NEW YORK: US stocks on Friday finished higher as investors weighed the implications of escalating sectarian violence in Iraq that has lifted oil prices to nine-month highs.
The Dow Jones Industrial Average advanced 41.55 points (0.25 percent) to 16,775.74.
The broad-based S&P 500 gained 6.05 (0.31 percent) at 1,936.16, while the tech-rich Nasdaq Composite Index rose 13.02 (0.30 percent) to 4,310.65.
Iraq remained at the center of attention as Shiite Grand Ayatollah Ali al-Sistani urged the people to defend the country against jihadist insurgents while President Barack Obama said he was examining options short of sending in US troops.
Insurgents seized Mosul, Iraq's second-largest city, earlier this week and have launched attacks approaching Baghdad.
US benchmark West Texas Intermediate for July rose 38 cents to close at $106.91 a barrel, a fresh nine-month high. However, the increase in US oil prices was much smaller than Thursday's.
Michael James, managing director of equity trading at Wedbush Securities, said the market remains in "a bullish uptrend" and that Iraq will not significantly affect that sentiment "until there's some material concerns that present themselves."
But Mace Blicksilver, director of Marblehead Asset Management, characterized the Iraq situation as "very unsettling."
"Iraq is a place we forgot about and suddenly we see this unraveling and it has very dramatic implications," he said. Computer-chip giant Intel, a Dow component, lifted its second-quarter and full-year revenue forecast, citing better-than-expected demand for business PCs. Shares jumped 6.5 percent.
The Intel outlook propelled other equities whose businesses are based around PCs, including Dow component Microsoft (+1.3 percent) and Hewlett-Packard (+5.0 percent).
Travel giant Priceline announced a $2.6 billion acquisition of online restaurant reservation service OpenTable. Priceline fell 2.9 percent, while OpenTable shot up 47.4 percent.
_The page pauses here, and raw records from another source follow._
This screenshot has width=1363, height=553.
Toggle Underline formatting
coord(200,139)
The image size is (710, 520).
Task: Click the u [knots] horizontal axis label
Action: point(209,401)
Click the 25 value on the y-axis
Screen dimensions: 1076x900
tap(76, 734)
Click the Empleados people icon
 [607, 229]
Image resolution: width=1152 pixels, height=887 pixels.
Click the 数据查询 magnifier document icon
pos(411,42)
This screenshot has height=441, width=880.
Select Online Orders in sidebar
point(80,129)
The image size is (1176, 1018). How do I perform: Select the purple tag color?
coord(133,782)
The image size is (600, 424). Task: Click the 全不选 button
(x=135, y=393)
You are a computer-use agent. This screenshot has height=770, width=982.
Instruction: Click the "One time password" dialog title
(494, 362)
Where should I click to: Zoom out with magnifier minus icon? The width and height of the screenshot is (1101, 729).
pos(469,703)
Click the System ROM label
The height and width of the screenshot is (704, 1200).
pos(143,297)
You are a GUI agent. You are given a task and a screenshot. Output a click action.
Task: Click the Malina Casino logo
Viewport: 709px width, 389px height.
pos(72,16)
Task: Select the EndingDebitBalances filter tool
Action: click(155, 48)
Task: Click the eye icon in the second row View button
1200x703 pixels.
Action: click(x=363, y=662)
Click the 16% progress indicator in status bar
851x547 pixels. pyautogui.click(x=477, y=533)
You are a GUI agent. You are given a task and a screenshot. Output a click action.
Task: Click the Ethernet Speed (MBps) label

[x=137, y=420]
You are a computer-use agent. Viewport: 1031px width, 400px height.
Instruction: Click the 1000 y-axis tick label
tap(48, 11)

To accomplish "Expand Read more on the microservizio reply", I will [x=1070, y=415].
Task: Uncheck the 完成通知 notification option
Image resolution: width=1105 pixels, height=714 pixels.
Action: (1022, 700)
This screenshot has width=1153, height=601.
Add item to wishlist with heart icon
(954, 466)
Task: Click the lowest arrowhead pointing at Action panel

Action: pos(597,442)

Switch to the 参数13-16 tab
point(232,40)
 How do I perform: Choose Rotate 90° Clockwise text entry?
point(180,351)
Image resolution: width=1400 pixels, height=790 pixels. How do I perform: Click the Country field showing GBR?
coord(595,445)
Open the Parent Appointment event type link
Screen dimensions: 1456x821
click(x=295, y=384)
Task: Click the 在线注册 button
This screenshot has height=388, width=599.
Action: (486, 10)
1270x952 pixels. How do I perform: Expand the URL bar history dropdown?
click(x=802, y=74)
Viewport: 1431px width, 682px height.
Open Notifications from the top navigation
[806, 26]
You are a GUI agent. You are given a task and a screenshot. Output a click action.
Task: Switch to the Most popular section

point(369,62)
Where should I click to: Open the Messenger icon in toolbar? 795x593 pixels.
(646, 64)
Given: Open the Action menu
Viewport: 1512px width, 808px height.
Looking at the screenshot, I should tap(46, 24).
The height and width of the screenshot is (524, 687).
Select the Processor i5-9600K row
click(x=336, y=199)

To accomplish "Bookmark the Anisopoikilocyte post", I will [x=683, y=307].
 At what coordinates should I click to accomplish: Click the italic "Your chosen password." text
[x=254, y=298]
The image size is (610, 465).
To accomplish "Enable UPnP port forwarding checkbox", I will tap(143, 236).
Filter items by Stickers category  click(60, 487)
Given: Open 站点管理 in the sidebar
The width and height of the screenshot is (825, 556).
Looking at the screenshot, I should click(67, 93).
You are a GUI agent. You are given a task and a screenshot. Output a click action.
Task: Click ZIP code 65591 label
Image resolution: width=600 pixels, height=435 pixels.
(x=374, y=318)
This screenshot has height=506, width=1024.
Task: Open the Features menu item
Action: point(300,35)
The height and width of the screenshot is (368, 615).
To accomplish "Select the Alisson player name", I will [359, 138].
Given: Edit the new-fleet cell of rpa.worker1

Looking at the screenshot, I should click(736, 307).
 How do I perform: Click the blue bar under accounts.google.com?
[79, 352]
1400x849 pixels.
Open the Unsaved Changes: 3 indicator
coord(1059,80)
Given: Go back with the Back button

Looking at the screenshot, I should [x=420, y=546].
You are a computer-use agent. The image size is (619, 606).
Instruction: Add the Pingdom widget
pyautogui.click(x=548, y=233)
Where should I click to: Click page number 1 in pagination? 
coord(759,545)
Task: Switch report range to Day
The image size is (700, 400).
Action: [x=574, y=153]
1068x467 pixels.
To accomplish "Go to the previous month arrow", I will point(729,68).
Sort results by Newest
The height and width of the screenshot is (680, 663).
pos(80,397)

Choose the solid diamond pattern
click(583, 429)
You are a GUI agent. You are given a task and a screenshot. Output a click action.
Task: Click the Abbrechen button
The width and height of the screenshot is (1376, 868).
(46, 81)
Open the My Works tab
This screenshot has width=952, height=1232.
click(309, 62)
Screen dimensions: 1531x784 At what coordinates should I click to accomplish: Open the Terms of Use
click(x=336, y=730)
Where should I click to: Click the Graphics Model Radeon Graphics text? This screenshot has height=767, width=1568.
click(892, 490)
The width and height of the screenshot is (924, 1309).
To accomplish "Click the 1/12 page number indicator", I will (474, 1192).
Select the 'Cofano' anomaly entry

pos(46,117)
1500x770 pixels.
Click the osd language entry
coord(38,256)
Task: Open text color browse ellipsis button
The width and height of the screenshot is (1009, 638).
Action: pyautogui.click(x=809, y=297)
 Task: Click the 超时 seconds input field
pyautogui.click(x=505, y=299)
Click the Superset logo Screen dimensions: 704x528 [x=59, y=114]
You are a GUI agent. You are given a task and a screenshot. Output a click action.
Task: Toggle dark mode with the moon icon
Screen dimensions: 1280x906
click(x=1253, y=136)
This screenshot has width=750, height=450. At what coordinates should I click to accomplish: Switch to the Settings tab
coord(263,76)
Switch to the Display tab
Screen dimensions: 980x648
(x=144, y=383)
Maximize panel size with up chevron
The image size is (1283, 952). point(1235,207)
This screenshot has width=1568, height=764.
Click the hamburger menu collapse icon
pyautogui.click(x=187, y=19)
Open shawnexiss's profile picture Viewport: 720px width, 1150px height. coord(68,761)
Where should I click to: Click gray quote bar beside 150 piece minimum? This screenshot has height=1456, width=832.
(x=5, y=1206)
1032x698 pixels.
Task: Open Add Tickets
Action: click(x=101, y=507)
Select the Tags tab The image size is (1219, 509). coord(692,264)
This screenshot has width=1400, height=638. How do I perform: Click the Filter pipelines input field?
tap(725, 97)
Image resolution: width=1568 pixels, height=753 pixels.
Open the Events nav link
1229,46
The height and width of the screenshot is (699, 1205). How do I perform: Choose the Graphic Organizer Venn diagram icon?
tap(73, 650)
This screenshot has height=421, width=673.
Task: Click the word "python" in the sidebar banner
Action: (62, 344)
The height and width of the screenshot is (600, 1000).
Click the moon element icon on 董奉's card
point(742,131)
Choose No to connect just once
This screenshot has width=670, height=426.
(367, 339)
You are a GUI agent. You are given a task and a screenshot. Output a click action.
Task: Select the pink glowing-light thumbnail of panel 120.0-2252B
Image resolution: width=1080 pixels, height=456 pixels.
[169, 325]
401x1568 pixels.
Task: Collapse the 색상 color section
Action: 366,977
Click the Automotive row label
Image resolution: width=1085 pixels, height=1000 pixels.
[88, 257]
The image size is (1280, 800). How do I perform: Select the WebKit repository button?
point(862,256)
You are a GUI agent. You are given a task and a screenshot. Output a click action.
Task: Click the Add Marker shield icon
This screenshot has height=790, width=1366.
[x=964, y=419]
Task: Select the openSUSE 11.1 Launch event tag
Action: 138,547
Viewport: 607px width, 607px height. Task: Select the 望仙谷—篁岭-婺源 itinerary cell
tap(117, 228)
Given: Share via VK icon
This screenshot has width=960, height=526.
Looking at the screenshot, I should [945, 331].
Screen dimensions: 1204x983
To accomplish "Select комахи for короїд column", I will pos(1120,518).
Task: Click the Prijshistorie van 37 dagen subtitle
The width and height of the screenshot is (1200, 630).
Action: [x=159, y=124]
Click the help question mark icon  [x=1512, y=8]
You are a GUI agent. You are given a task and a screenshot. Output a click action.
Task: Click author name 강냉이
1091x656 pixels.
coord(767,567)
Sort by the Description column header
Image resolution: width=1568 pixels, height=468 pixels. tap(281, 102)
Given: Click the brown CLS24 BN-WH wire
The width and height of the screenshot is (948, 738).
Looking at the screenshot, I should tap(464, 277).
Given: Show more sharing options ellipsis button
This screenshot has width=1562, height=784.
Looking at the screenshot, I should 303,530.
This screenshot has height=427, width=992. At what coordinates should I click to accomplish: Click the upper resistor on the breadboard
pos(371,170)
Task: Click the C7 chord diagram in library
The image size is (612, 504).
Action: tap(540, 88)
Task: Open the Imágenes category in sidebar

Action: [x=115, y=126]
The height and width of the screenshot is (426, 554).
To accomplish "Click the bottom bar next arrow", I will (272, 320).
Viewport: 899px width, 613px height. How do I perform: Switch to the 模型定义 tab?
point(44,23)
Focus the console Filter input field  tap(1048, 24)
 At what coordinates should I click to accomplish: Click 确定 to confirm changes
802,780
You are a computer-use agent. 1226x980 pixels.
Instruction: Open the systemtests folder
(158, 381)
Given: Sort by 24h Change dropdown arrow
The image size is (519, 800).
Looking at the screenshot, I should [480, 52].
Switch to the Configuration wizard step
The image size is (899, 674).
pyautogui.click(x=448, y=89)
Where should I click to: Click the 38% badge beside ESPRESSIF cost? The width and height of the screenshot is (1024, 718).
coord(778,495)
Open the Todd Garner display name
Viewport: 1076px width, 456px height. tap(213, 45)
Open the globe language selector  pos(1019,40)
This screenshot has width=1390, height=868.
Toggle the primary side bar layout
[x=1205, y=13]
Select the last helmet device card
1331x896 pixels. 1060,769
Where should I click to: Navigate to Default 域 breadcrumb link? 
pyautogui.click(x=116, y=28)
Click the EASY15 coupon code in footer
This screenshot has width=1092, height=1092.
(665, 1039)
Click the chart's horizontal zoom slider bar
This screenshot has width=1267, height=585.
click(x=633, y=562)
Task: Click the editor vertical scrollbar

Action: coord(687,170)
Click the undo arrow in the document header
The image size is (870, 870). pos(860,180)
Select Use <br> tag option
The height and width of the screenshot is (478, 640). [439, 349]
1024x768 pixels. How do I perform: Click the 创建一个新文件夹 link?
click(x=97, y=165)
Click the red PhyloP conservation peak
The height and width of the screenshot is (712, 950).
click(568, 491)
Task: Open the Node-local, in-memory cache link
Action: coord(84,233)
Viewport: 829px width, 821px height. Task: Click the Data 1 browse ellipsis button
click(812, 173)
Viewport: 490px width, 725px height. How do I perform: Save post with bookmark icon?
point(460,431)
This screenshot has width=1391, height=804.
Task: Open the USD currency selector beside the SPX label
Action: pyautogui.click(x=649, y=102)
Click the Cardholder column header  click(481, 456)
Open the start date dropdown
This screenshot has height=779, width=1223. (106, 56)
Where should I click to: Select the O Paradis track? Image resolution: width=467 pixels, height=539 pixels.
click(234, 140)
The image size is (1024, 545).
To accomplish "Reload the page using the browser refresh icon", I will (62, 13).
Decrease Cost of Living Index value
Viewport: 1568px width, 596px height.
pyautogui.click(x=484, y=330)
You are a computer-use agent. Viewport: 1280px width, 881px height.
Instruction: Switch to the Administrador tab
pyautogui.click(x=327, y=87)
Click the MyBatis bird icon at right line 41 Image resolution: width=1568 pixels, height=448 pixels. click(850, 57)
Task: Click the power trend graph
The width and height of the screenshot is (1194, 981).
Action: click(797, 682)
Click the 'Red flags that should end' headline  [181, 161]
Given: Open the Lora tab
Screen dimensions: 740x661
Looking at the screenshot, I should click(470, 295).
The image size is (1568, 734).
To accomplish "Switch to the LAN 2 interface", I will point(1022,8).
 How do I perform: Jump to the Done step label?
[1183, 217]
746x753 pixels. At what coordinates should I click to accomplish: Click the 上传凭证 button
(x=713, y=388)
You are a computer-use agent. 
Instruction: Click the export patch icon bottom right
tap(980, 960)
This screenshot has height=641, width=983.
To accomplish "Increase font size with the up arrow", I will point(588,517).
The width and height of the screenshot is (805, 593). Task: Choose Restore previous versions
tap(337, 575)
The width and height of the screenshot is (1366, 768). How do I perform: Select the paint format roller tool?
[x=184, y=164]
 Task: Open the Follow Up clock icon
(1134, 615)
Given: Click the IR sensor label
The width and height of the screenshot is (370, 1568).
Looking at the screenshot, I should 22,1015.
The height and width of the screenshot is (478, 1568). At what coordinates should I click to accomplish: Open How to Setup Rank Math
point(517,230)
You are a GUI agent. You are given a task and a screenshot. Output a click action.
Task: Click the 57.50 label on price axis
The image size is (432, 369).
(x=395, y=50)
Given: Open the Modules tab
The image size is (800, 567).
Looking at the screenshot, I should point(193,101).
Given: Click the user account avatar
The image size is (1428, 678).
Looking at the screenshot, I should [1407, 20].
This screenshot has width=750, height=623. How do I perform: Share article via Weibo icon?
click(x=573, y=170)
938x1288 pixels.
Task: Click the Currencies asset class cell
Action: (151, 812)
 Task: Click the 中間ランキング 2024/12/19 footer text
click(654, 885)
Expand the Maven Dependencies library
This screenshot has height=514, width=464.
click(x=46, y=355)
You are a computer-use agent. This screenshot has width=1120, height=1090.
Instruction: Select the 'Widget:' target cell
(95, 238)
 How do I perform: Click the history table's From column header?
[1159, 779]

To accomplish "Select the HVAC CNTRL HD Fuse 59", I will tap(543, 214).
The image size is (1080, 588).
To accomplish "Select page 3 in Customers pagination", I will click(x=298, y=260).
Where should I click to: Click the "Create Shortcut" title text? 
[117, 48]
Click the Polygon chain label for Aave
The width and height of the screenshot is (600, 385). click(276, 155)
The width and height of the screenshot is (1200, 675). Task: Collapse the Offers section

The deal lifted some of OpenTable's peers. Yelp, an online listing and reviews website for restaurants and stores, jumped 13.6 percent. Groupon, which provides online coupons, rose 3.9 percent.
Citigroup dropped 1.4 percent following a report that US prosecutors have demanded $10 billion to settle claims the bank misled investors on mortgage-backed bonds sold before the 2008 financial crisis
Apparel retailer Express jumped 20.4 percent after disclosing that shareholder Sycamore Partners, which currently holds 9.9 percent of shares, is interested in acquiring the company.
Bond prices were mixed. The yield on the 10-year US Treasury rose to 2.60 percent from 2.59 percent Thursday, while the 30-year held steady at 3.41 percent. Bond prices and yields move inversely.